### [Task to complete]
Return every one of the entries below unchanged, reproducing each line character for character.

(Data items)
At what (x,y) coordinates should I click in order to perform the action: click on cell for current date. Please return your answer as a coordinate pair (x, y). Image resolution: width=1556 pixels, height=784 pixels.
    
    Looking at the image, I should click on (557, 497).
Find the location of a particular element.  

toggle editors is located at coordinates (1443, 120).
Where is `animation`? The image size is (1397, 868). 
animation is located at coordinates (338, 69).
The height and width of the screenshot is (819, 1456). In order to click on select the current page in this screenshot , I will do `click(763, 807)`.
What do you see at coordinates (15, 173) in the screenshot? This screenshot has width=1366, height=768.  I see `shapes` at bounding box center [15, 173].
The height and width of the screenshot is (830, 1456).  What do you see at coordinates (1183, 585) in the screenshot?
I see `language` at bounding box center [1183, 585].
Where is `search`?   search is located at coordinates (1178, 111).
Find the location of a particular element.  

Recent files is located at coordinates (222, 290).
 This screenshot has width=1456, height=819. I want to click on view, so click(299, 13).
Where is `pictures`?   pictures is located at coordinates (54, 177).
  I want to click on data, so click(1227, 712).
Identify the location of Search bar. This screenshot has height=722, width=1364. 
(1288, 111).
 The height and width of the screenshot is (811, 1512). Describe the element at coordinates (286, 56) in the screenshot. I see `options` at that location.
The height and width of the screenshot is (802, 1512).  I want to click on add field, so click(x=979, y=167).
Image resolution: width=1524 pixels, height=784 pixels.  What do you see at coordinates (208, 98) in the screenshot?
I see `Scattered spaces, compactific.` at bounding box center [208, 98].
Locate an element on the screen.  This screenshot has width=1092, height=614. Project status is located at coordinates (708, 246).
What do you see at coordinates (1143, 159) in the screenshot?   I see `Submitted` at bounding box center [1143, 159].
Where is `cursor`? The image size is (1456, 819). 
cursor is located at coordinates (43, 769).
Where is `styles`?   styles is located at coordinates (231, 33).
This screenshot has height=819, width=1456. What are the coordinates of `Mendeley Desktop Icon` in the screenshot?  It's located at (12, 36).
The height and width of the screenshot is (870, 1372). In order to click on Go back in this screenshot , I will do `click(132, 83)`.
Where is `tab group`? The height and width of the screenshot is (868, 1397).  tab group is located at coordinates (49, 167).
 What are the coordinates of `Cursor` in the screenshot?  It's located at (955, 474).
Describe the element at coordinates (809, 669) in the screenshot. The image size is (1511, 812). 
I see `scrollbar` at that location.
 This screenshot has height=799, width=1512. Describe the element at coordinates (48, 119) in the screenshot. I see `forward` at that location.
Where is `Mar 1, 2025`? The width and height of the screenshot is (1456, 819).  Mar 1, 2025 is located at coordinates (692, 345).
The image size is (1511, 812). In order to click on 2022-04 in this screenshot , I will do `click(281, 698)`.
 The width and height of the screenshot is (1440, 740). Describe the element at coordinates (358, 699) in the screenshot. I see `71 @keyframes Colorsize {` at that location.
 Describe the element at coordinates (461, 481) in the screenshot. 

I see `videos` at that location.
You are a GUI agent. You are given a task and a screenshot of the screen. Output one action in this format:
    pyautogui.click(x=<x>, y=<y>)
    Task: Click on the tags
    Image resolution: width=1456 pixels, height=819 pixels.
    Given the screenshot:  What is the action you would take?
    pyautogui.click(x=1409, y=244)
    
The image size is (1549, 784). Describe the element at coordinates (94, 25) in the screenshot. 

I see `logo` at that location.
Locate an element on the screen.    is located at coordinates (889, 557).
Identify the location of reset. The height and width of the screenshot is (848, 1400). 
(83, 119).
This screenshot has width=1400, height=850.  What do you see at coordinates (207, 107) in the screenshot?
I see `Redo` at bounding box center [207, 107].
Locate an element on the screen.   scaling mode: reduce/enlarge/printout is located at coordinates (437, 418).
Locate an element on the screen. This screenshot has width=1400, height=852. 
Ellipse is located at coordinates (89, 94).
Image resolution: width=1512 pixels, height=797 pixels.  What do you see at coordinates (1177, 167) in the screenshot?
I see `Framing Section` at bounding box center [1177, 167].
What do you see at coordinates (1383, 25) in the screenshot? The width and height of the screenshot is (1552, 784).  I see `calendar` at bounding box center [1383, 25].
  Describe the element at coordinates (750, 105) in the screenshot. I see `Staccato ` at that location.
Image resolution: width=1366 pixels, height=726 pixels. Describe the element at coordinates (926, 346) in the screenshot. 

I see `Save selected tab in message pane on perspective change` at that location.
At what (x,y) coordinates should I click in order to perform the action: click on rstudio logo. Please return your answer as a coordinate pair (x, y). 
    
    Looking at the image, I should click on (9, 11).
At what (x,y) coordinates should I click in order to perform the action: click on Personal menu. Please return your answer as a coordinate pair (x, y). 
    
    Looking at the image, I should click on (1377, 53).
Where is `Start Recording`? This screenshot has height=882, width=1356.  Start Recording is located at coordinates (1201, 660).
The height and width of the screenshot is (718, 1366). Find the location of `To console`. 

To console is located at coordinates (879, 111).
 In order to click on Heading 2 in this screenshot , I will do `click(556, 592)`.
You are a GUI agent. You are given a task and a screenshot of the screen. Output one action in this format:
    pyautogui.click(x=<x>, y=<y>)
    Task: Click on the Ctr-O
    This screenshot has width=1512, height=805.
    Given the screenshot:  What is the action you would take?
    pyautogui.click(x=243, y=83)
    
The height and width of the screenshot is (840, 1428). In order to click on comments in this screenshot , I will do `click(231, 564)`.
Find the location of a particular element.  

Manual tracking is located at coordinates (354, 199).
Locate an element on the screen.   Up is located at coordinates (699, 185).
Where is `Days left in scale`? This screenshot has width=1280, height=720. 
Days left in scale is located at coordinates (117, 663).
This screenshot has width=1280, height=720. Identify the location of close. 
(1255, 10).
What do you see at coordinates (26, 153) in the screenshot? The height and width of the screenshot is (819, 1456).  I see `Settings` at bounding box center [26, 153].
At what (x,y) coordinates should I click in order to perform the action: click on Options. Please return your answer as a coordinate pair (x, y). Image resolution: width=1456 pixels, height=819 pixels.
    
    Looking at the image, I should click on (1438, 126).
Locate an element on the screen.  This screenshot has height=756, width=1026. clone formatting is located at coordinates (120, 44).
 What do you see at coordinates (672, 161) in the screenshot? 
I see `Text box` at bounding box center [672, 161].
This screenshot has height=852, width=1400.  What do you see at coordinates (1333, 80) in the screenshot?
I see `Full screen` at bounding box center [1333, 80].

### [Result below]
At what (x,y) coordinates should I click in order to perform the action: click on cell for current date. Please return your answer as a coordinate pair (x, y). Image resolution: width=1556 pixels, height=784 pixels.
    
    Looking at the image, I should click on (557, 497).
Find the location of a particular element.  

toggle editors is located at coordinates (1443, 120).
Where is `animation`? The image size is (1397, 868). 
animation is located at coordinates (338, 69).
The height and width of the screenshot is (819, 1456). In order to click on select the current page in this screenshot , I will do `click(763, 807)`.
What do you see at coordinates (15, 173) in the screenshot? This screenshot has width=1366, height=768.  I see `shapes` at bounding box center [15, 173].
The height and width of the screenshot is (830, 1456).  What do you see at coordinates (1183, 585) in the screenshot?
I see `language` at bounding box center [1183, 585].
Where is `search`?   search is located at coordinates (1178, 111).
Find the location of a particular element.  

Recent files is located at coordinates (222, 290).
 This screenshot has width=1456, height=819. I want to click on view, so click(299, 13).
Where is `pictures`?   pictures is located at coordinates (54, 177).
  I want to click on data, so click(1227, 712).
Identify the location of Search bar. This screenshot has height=722, width=1364. 
(1288, 111).
 The height and width of the screenshot is (811, 1512). Describe the element at coordinates (286, 56) in the screenshot. I see `options` at that location.
The height and width of the screenshot is (802, 1512).  I want to click on add field, so click(x=979, y=167).
Image resolution: width=1524 pixels, height=784 pixels.  What do you see at coordinates (208, 98) in the screenshot?
I see `Scattered spaces, compactific.` at bounding box center [208, 98].
Locate an element on the screen.  This screenshot has width=1092, height=614. Project status is located at coordinates (708, 246).
What do you see at coordinates (1143, 159) in the screenshot?   I see `Submitted` at bounding box center [1143, 159].
Where is `cursor`? The image size is (1456, 819). 
cursor is located at coordinates (43, 769).
Where is `styles`?   styles is located at coordinates (231, 33).
This screenshot has height=819, width=1456. What are the coordinates of `Mendeley Desktop Icon` in the screenshot?  It's located at (12, 36).
The height and width of the screenshot is (870, 1372). In order to click on Go back in this screenshot , I will do `click(132, 83)`.
Where is `tab group`? The height and width of the screenshot is (868, 1397).  tab group is located at coordinates (49, 167).
 What are the coordinates of `Cursor` in the screenshot?  It's located at (955, 474).
Describe the element at coordinates (809, 669) in the screenshot. The image size is (1511, 812). 
I see `scrollbar` at that location.
 This screenshot has height=799, width=1512. Describe the element at coordinates (48, 119) in the screenshot. I see `forward` at that location.
Where is `Mar 1, 2025`? The width and height of the screenshot is (1456, 819).  Mar 1, 2025 is located at coordinates (692, 345).
The image size is (1511, 812). In order to click on 2022-04 in this screenshot , I will do `click(281, 698)`.
 The width and height of the screenshot is (1440, 740). Describe the element at coordinates (358, 699) in the screenshot. I see `71 @keyframes Colorsize {` at that location.
 Describe the element at coordinates (461, 481) in the screenshot. 

I see `videos` at that location.
You are a GUI agent. You are given a task and a screenshot of the screen. Output one action in this format:
    pyautogui.click(x=<x>, y=<y>)
    Task: Click on the tags
    Image resolution: width=1456 pixels, height=819 pixels.
    Given the screenshot:  What is the action you would take?
    pyautogui.click(x=1409, y=244)
    
The image size is (1549, 784). Describe the element at coordinates (94, 25) in the screenshot. 

I see `logo` at that location.
Locate an element on the screen.    is located at coordinates (889, 557).
Identify the location of reset. The height and width of the screenshot is (848, 1400). 
(83, 119).
This screenshot has width=1400, height=850.  What do you see at coordinates (207, 107) in the screenshot?
I see `Redo` at bounding box center [207, 107].
Locate an element on the screen.   scaling mode: reduce/enlarge/printout is located at coordinates (437, 418).
Locate an element on the screen. This screenshot has width=1400, height=852. 
Ellipse is located at coordinates (89, 94).
Image resolution: width=1512 pixels, height=797 pixels.  What do you see at coordinates (1177, 167) in the screenshot?
I see `Framing Section` at bounding box center [1177, 167].
What do you see at coordinates (1383, 25) in the screenshot? The width and height of the screenshot is (1552, 784).  I see `calendar` at bounding box center [1383, 25].
  Describe the element at coordinates (750, 105) in the screenshot. I see `Staccato ` at that location.
Image resolution: width=1366 pixels, height=726 pixels. Describe the element at coordinates (926, 346) in the screenshot. 

I see `Save selected tab in message pane on perspective change` at that location.
At what (x,y) coordinates should I click in order to perform the action: click on rstudio logo. Please return your answer as a coordinate pair (x, y). 
    
    Looking at the image, I should click on (9, 11).
At what (x,y) coordinates should I click in order to perform the action: click on Personal menu. Please return your answer as a coordinate pair (x, y). 
    
    Looking at the image, I should click on (1377, 53).
Where is `Start Recording`? This screenshot has height=882, width=1356.  Start Recording is located at coordinates (1201, 660).
The height and width of the screenshot is (718, 1366). Find the location of `To console`. 

To console is located at coordinates (879, 111).
 In order to click on Heading 2 in this screenshot , I will do `click(556, 592)`.
You are a GUI agent. You are given a task and a screenshot of the screen. Output one action in this format:
    pyautogui.click(x=<x>, y=<y>)
    Task: Click on the Ctr-O
    This screenshot has width=1512, height=805.
    Given the screenshot:  What is the action you would take?
    pyautogui.click(x=243, y=83)
    
The height and width of the screenshot is (840, 1428). In order to click on comments in this screenshot , I will do `click(231, 564)`.
Find the location of a particular element.  

Manual tracking is located at coordinates (354, 199).
Locate an element on the screen.   Up is located at coordinates (699, 185).
Where is `Days left in scale`? This screenshot has width=1280, height=720. 
Days left in scale is located at coordinates (117, 663).
This screenshot has width=1280, height=720. Identify the location of close. 
(1255, 10).
What do you see at coordinates (26, 153) in the screenshot? The height and width of the screenshot is (819, 1456).  I see `Settings` at bounding box center [26, 153].
At what (x,y) coordinates should I click in order to perform the action: click on Options. Please return your answer as a coordinate pair (x, y). Image resolution: width=1456 pixels, height=819 pixels.
    
    Looking at the image, I should click on (1438, 126).
Locate an element on the screen.  This screenshot has height=756, width=1026. clone formatting is located at coordinates (120, 44).
 What do you see at coordinates (672, 161) in the screenshot? 
I see `Text box` at bounding box center [672, 161].
This screenshot has height=852, width=1400.  What do you see at coordinates (1333, 80) in the screenshot?
I see `Full screen` at bounding box center [1333, 80].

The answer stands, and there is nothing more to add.